The 49-Hour Silence
My thumb is beginning to ache from the sheer, stubborn resistance of the aluminum shell. I am pressing down on the trackpad of my company-issued laptop with enough force to crack a walnut, but the cursor on the screen remains frozen, a tiny white arrow mocking my existence from the corner of a spreadsheet. It has been 49 hours since I filed the initial ticket. The status in the portal is still ‘Unassigned,’ a word that feels less like a category and more like a philosophical statement on my value to this organization.
I am currently trying to navigate a high-stakes quarterly report using only keyboard shortcuts, which makes me feel like I am playing a 1980s text adventure game where every command leads to a gruesome death by exhaustion.
There is a specific kind of silence that accompanies an internal IT ticket. It is the silence of a void. If I were a customer-someone paying $199 a month for our premium software suite-there would be a chatbot chirping at me within 9 seconds.
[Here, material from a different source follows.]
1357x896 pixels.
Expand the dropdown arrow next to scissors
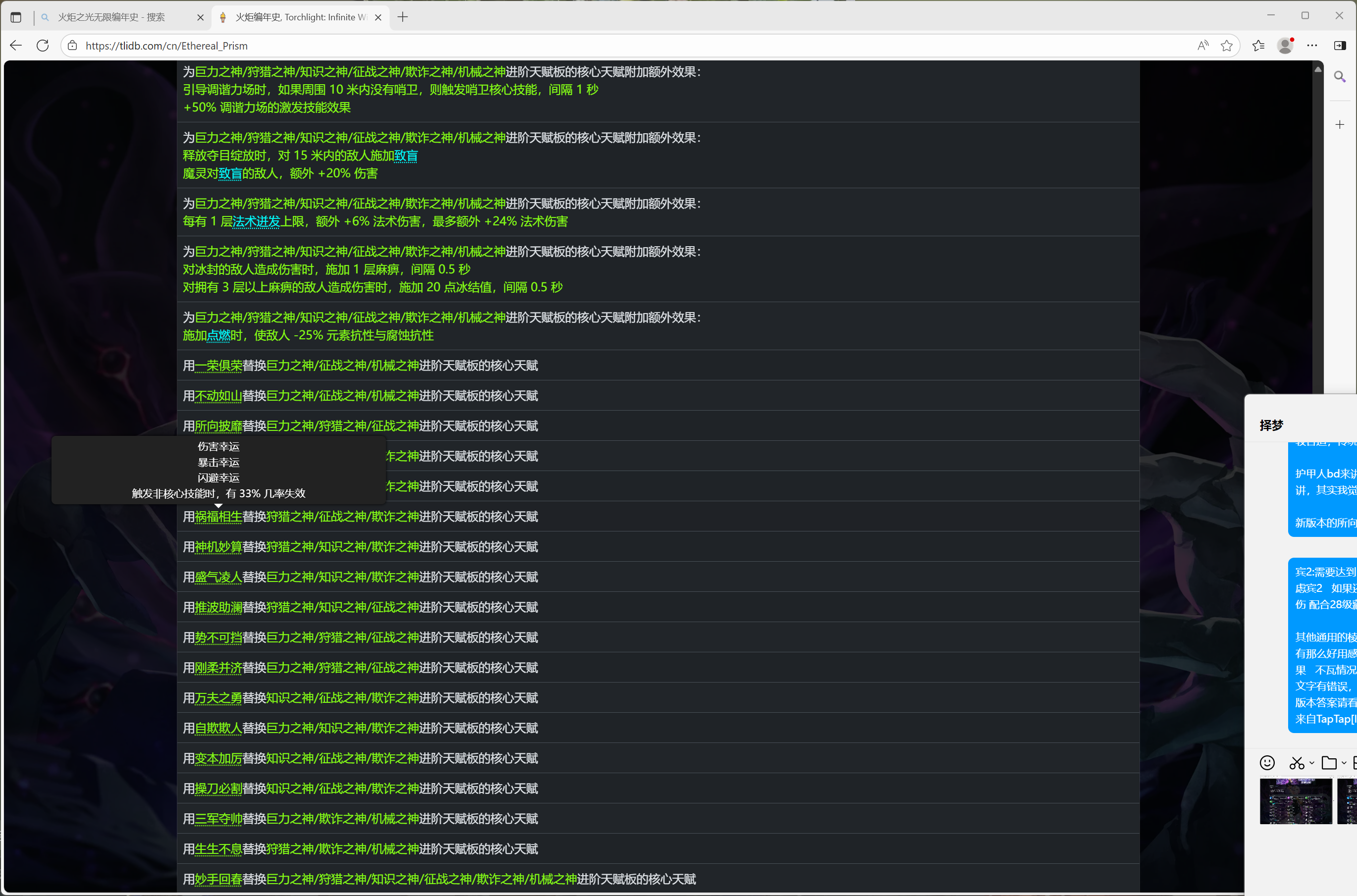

But as an employee, I am merely an internal cost center, a ghost in the machine who is expected to perform miracles with tools that are actively disintegrating.
The Perma-Death of Level 29
Ethan R.J. knows this better than anyone. Ethan is a video game difficulty balancer, a man whose entire professional life is dedicated to the precise calibration of frustration. He spends his days ensuring that Level 29 is challenging enough to be rewarding but not so punishing that the player throws their controller through the television.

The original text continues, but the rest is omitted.